After completely ripping off a scene from Say Anything (Woman: I've got a scholarship in England Man: I'll follow you there--you are my path), Gwen shows up to save the day with knowledge she really shouldn't have, and a villain who turned up 30 seconds ago kills her.

I should note that the screenplay was largely the work of Robert Orci and Alex Kurtzman, who in my opinion are the worst screenwriters in the history of the world. And they were largely responsible for Star Trek: Into Darkness, where they brought back Khan and killed someone off because that's what they did in the first second Star Trek movie. It's a paint-by-numbers approach to art, with events happening because they're supposed to rather than being emotionally/artistically justified. ANd Gwen's death, while touching because of the Stone/Garfield chemistry, never felt earned.

Plus, now we're denied the possibility of a "Spider-Man in England" movie.


**When a Spider-Man movie features more mentions/ghost appearances of Captain Stacy than Uncle Ben, you really have to worry if  they understand the series...Seriously, here's the difference between the comics and these movies in a nutshell: In the comic, Captain Stacy's last words are "Be good to her." In the 1st movie? "Stay away from her." And hence, the broody broody nature of the second movie.

**I still can't decide whether the 1:21 clock Easter egg is clever or "call attention to ourselves" hackery...

**Look, when Spidey is trying to keep those plutonium canisters from falling out of the truck, shouldn't we have had a young man who is rescuing a blind guy get struck in the face by one?!? But no, you had to go and give up Daredevil. Idiots.

**Three separate time--THREE--someone at Oscorp gets the flashing red AUTHORIZATION REVOKED on their computer screen. Three times. Because they couldn't think of anything else, I suppose...
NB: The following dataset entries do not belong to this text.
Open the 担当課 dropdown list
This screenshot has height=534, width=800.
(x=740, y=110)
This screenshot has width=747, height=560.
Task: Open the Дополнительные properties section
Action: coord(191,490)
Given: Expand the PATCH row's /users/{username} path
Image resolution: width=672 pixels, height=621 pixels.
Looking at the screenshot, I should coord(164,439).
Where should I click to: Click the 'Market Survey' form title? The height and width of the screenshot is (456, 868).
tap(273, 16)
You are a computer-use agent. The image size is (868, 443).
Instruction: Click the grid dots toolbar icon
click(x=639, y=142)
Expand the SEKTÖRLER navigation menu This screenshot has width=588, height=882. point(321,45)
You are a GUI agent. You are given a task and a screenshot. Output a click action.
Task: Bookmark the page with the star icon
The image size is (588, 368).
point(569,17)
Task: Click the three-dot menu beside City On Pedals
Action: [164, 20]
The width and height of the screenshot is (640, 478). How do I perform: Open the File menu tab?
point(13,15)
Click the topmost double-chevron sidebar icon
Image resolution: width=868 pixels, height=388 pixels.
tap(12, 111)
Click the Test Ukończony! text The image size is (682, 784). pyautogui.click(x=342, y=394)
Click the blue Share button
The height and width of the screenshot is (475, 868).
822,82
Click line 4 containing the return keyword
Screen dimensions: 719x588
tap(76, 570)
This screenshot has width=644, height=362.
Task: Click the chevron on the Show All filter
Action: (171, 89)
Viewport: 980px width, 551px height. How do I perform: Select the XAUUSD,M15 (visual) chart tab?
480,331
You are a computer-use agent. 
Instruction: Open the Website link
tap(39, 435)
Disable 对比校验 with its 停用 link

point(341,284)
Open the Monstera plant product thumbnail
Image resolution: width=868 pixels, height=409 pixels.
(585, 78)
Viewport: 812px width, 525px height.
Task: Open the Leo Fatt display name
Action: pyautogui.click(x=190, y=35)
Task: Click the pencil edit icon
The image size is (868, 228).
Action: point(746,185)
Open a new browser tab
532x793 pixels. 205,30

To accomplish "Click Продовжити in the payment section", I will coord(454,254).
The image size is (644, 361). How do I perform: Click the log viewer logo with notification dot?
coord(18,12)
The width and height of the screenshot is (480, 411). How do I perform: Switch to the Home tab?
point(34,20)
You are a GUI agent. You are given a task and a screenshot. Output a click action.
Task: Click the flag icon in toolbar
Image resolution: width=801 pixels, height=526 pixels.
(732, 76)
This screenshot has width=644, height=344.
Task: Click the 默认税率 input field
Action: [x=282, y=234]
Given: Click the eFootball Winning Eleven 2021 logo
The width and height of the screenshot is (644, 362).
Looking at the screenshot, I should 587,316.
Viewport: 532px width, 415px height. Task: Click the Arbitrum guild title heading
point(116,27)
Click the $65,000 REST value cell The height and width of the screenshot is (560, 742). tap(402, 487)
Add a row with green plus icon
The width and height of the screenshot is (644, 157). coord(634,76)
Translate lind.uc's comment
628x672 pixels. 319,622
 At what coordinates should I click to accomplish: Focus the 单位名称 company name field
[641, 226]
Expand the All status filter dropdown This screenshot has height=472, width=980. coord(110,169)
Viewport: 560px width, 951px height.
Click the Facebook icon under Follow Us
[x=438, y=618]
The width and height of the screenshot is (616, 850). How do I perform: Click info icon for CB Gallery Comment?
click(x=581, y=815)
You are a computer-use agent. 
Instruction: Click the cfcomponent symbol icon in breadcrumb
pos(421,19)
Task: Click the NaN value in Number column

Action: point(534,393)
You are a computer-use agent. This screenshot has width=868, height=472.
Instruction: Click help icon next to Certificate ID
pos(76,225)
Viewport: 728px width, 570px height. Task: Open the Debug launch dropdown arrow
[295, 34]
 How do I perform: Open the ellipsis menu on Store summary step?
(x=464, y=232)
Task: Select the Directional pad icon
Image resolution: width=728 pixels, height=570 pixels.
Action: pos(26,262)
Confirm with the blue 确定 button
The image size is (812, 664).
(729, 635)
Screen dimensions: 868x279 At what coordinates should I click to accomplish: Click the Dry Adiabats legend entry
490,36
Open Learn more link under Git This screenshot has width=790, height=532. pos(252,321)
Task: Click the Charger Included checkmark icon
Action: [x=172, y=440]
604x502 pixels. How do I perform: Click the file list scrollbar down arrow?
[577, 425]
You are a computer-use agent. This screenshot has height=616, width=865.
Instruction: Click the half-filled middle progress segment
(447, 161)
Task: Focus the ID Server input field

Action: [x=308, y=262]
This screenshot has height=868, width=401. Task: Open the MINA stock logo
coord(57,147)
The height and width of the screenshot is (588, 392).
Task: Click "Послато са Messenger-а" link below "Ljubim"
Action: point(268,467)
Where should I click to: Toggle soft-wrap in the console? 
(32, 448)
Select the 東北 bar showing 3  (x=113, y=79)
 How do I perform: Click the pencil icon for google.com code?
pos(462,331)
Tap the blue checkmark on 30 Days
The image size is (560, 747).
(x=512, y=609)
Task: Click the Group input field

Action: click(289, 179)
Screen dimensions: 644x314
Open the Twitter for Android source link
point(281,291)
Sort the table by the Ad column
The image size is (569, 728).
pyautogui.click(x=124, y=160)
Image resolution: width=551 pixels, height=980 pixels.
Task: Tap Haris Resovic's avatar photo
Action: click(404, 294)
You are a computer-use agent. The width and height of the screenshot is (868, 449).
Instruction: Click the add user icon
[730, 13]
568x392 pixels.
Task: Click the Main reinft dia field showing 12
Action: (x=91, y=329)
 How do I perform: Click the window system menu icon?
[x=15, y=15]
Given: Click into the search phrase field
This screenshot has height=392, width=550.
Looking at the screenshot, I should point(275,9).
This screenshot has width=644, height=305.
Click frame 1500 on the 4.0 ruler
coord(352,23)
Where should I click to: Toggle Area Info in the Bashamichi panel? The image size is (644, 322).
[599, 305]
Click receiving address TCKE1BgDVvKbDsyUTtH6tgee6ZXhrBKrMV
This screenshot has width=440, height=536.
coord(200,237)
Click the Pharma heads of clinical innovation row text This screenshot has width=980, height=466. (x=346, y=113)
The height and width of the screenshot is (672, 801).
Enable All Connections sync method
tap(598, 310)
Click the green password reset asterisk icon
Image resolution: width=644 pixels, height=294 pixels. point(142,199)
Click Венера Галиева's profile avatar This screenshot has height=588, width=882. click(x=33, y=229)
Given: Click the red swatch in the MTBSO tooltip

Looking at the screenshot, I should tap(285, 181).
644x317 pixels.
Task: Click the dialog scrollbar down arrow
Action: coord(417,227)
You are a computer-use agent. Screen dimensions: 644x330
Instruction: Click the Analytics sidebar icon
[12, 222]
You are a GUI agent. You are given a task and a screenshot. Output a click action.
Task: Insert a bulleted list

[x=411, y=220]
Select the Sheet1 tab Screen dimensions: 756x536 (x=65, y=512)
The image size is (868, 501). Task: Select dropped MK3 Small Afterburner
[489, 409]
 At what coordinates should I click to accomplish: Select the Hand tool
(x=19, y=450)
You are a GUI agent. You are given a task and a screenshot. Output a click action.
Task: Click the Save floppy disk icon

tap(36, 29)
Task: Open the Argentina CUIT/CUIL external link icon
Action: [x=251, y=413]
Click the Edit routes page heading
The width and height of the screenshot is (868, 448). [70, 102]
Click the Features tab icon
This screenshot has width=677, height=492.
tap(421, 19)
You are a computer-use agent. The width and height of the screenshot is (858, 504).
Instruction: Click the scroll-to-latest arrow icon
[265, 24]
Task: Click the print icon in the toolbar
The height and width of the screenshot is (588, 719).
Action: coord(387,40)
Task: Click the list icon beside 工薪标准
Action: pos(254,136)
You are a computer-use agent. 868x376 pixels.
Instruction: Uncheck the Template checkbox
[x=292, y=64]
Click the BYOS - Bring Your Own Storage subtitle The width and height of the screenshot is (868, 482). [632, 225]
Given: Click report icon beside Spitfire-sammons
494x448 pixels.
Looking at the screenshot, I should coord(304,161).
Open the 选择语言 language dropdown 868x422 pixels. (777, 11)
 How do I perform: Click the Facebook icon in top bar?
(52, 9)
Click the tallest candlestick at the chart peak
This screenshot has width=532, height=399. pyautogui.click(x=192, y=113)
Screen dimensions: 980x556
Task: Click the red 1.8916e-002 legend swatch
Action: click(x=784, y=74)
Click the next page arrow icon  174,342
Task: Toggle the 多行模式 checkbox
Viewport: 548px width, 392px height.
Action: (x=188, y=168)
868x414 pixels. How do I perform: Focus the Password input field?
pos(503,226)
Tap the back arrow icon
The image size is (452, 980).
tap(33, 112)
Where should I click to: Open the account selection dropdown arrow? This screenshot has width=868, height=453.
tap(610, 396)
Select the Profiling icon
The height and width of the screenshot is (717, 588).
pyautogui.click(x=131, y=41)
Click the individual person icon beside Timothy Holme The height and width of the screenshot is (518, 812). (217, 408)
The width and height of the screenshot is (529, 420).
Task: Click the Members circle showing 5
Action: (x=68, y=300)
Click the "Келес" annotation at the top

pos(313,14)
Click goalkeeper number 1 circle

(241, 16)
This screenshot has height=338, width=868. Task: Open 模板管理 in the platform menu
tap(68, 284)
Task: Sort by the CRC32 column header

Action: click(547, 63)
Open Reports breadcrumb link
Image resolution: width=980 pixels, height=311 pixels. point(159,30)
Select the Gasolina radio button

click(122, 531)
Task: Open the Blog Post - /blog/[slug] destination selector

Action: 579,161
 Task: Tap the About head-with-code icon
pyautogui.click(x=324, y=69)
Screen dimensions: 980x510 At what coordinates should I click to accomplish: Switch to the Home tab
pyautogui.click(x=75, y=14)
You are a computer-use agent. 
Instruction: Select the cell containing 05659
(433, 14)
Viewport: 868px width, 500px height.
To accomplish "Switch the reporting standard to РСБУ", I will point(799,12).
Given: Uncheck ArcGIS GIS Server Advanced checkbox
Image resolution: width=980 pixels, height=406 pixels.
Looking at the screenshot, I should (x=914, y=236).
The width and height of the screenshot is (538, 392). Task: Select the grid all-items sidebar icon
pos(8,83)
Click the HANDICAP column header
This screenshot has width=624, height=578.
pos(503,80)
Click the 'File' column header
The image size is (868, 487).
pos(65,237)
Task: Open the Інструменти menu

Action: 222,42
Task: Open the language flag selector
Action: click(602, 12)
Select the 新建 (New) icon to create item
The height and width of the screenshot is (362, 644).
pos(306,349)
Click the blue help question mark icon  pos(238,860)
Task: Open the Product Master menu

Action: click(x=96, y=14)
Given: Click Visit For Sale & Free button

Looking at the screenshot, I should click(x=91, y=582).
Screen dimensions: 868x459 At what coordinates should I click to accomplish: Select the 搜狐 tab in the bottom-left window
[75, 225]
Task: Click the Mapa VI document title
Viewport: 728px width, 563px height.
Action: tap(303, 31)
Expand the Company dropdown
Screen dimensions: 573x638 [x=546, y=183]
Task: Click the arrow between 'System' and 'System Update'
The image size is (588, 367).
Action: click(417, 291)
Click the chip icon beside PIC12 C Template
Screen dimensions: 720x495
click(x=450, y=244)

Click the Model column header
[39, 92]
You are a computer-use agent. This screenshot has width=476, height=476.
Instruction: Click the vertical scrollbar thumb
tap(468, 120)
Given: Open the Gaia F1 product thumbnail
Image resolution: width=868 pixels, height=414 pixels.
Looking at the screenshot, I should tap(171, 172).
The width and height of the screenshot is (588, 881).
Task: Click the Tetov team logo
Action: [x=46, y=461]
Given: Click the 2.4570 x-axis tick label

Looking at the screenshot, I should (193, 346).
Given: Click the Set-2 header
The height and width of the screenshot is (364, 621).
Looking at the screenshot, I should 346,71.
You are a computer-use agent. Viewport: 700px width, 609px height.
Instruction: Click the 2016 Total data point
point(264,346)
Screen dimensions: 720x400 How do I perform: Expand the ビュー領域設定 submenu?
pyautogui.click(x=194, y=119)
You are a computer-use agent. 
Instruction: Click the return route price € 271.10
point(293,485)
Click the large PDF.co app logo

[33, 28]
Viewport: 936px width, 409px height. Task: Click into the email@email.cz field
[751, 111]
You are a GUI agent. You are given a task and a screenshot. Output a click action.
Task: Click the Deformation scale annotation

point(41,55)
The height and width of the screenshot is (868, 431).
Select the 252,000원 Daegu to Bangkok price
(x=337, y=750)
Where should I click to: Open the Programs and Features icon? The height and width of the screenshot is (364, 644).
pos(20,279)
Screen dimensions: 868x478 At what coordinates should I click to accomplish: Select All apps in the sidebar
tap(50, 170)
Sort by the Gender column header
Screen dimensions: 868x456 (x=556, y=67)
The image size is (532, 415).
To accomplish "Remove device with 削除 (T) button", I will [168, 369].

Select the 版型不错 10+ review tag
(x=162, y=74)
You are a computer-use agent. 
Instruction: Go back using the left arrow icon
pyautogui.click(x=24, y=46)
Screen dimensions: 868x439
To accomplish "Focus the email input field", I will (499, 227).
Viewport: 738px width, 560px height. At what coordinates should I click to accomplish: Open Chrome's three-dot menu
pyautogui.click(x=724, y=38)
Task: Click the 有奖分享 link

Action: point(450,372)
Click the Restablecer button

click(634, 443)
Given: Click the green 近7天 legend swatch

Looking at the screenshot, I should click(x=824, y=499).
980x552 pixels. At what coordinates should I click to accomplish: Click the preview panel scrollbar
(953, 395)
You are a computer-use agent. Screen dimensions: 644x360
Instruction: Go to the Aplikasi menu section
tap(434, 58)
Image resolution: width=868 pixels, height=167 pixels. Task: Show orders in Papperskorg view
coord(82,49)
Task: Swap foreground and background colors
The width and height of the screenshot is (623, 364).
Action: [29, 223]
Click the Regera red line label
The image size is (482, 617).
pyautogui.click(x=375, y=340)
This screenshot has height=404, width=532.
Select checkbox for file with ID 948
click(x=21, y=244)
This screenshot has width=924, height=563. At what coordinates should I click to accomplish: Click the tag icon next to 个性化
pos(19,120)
**After out AUTHORIZATION REVOKED incidents, Oscorp goes after Richard Parker, they send a hitman to freaking crash his plane. They're in Harry's office in 12 seconds. But after chasing Gwen around the building, there's absolutely no follow-up. Even though the know who she is and where she lives, nothing. I guess they just let the pretty blondes go.

**Of course the mental institution has a psycopathic doctor who tortures patients while playing classical music. And of course "Dr. Kafka" (really??) has the hackiest German accent you can imagine. Not at all a cliche, not at all terrible writing...

**Alas, poor Rhino. Why even bother?


pseckler13 said...

I thought the same thing about that Daredevil moment. I was like "Oh man they are going to do it! They are totally going to! This is totally perfect..!

They are.. oh. nevermind.

Anonymous said...

I still maintain this series is horrible from start to finish. Any good things - like Peter and Gwen - are inevitably crushed by stupid decisions and horrible writing (and I agree with you Orci and Kurtzman are garbage). Honestly, if I was on the production team and saw how great the chemistry was between Garfield and Stone, I'd say, "Screw the comics, Gwen lives!!!!!" At least for now.